**Extract to read**
---------------

Recently it has become apparent that display and search advertising are converging.  Search agencies are entering the traditional display agency world (see iProspect’s acquistion of Range Online Media).  Search and display platforms are merging (eg, Google’s merging of the Adsense and DFP platforms in its AdExchange 2.0 due to debut next month).   Numerous studies (examples here and here ) over the last year or so have aimed to prove the impact display advertising has had on search – driven primarily by frustrated display marketers struggling and starting to succeed in proving the worth of the medium.

But the convergence has been driven and demonstrated by more than just actions of marketers and sellers trying to expand or defend their businesses.  Fundamental changes in the industry, primarily technological, are giving display marketers access to many of the tools and techniques that have made search marketing so successful.

Here are just some of the changes that are driving display advertising to a more accountable, scalable, lucrative, and “search-like” future.

  1. Intent -  Search, by its nature, reveals the consumer’s intent.  Display has focused on building awareness while the consumer’s mind is on something else.  Display technologies that have tried to directly respond to user intent (eg, contextual adware like WhenU and Claria) or to interrupt the consumer’s focus (eg, interstitials) have been met with consumer anger and frustration.  Advances in behavioral technology, particularly the decoupling of behavioral tracking from media through data exchanges like Exelate and Blue Kai, are now allowing marketers to target display ads based on user intent in a much less aggressive, more consumer friendly manner.
  2. Creative -  The flexibility of text ads allows for virtually unlimited versions according to the particular targeting.  These versions can be quickly optimized based on performance data.  Historically display ads were expensive to create and to optimize quickly and economically.  Adready and Google’s Ad Bullder, among others, now make it easy and quick to create display ads that are good enough to test a marketing concept.  Tumri, Teracent and Dapper allow smart marketers to optimize the creative in real time and make sure that the most relevant and best performing offer is presented to the consumer at the right time.
  3. Granularity -  Display has been sold by site, network, or by channel within a network.  A buyer could add additional targeting parameters like age/gender, geography, etc, but the mere challenge of trafficking and measuring display limited the incentive for both the buyer and seller to try for more than high-level granularity with the maximum of a few variations.  Search, on the other hand, encouraged the creation of many granular placements and SEM firms often market their value in the ability to create an unbelievable number of placement variations.  Exchanges and marketplaces are allowing display marketers to break down display campaigns into increasingly precise and refined targeting placements.  This is allowing them to de-average inventory and find value where before there did not appear to be any.
  4. Biddable Pricing – Biddability has allowed search marketers to pay the price that will make the particular marketing concept meet the advertiser’s goal.  If they start with a bid price that does not work, they can quickly change it to make the campaign work – so, theoretically, any idea can be made to work.  Search buyers can bid what they want and will get the impression volume that their bid deserves.  On the flip side, the display marketer has had to negotiate his price, generally through phone calls and emails, with no transparency into what others are paying and if the price was based in any way on reality.  You also can’t underestimate the price inertia caused by needing to talk to someone to change a price – what with the expected push-back and misinformation given by the seller trying to convince the buyer not to reduce the price.  Now, the display buyer can log in to many interfaces, place a bid and get the volume that the bid merits, and then return at any time, day or night, and change the bid.

---------------

**Prompt**
Reproduce everything in the passage on display advertising from "3. Granularity -  Display" down to "appear to be any.", renaming "SEM firms" as "search agencies". The listing that comes next is not needed for anything here.

**Dataset section**
---------------

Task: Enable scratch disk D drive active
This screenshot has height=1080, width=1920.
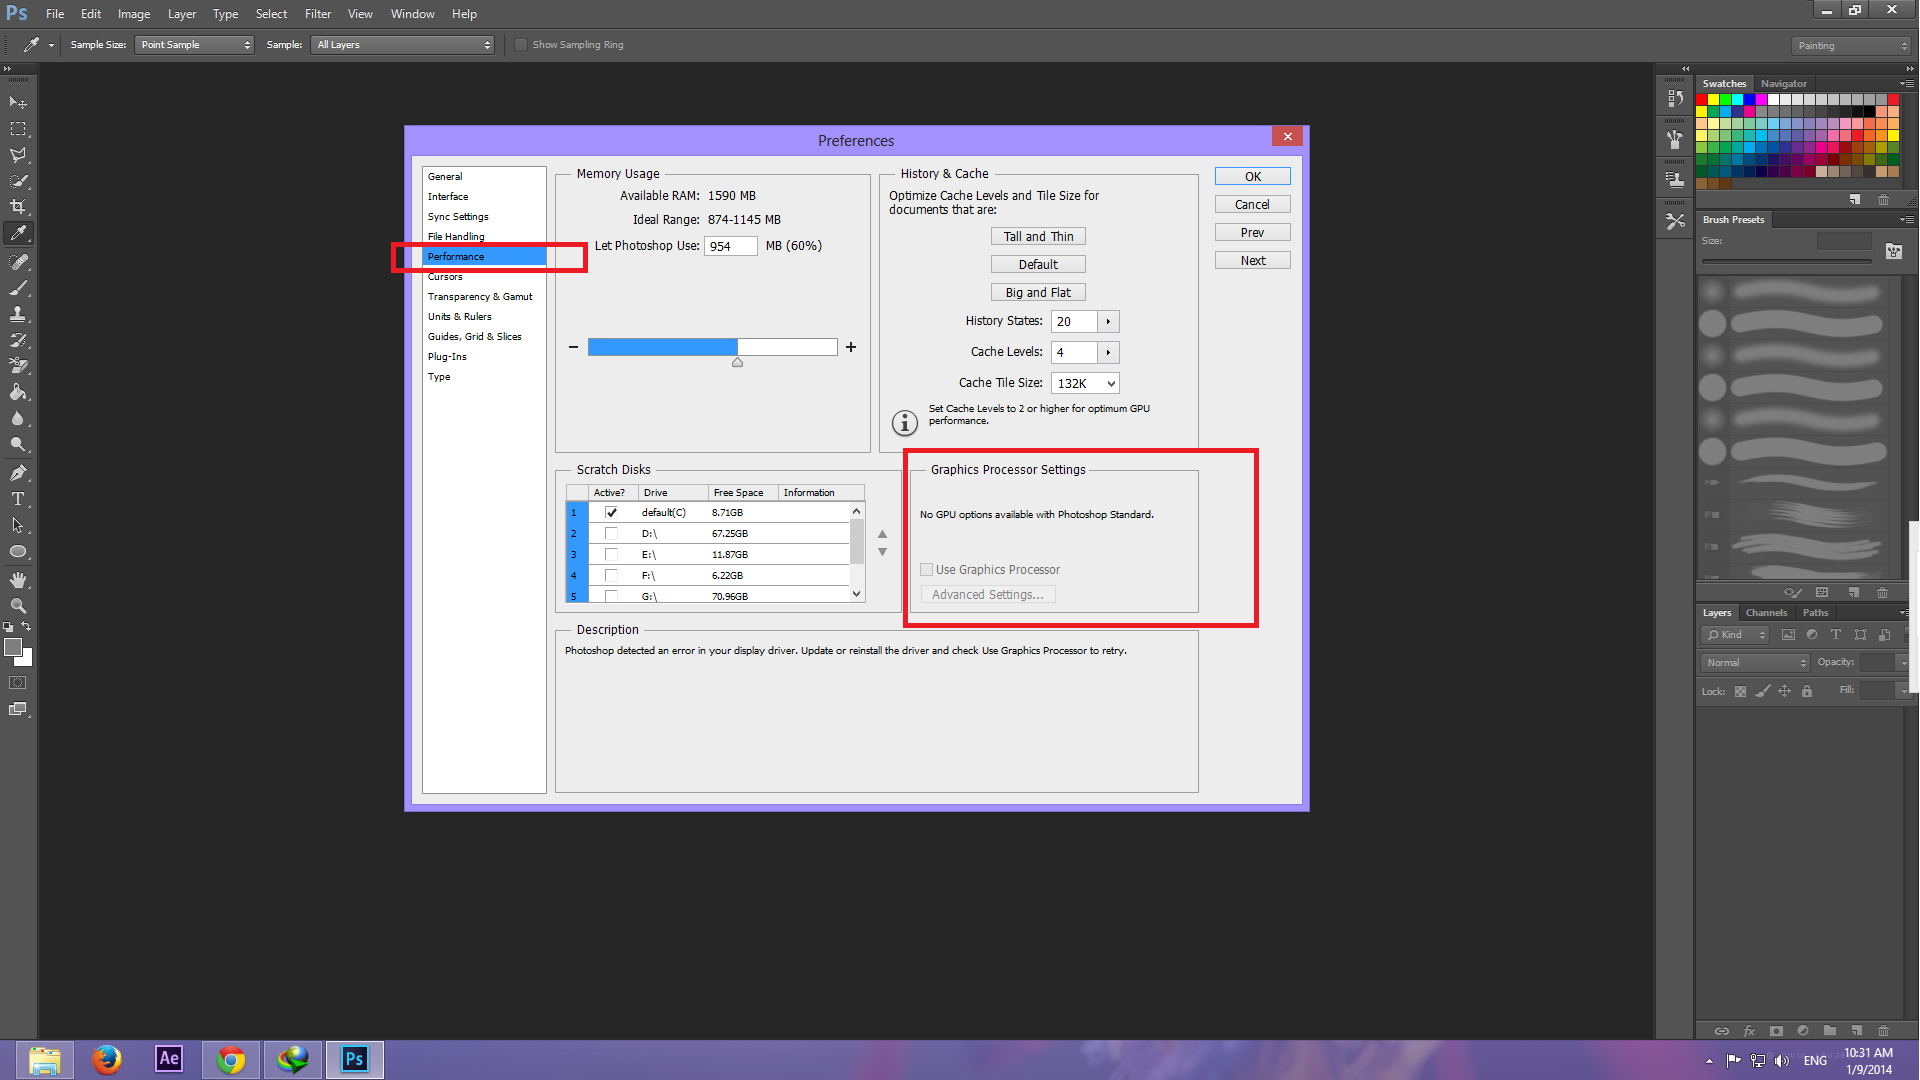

---------------

**The result**
3. Granularity -  Display has been sold by site, network, or by channel within a network.  A buyer could add additional targeting parameters like age/gender, geography, etc, but the mere challenge of trafficking and measuring display limited the incentive for both the buyer and seller to try for more than high-level granularity with the maximum of a few variations.  Search, on the other hand, encouraged the creation of many granular placements and search agencies often market their value in the ability to create an unbelievable number of placement variations.  Exchanges and marketplaces are allowing display marketers to break down display campaigns into increasingly precise and refined targeting placements.  This is allowing them to de-average inventory and find value where before there did not appear to be any.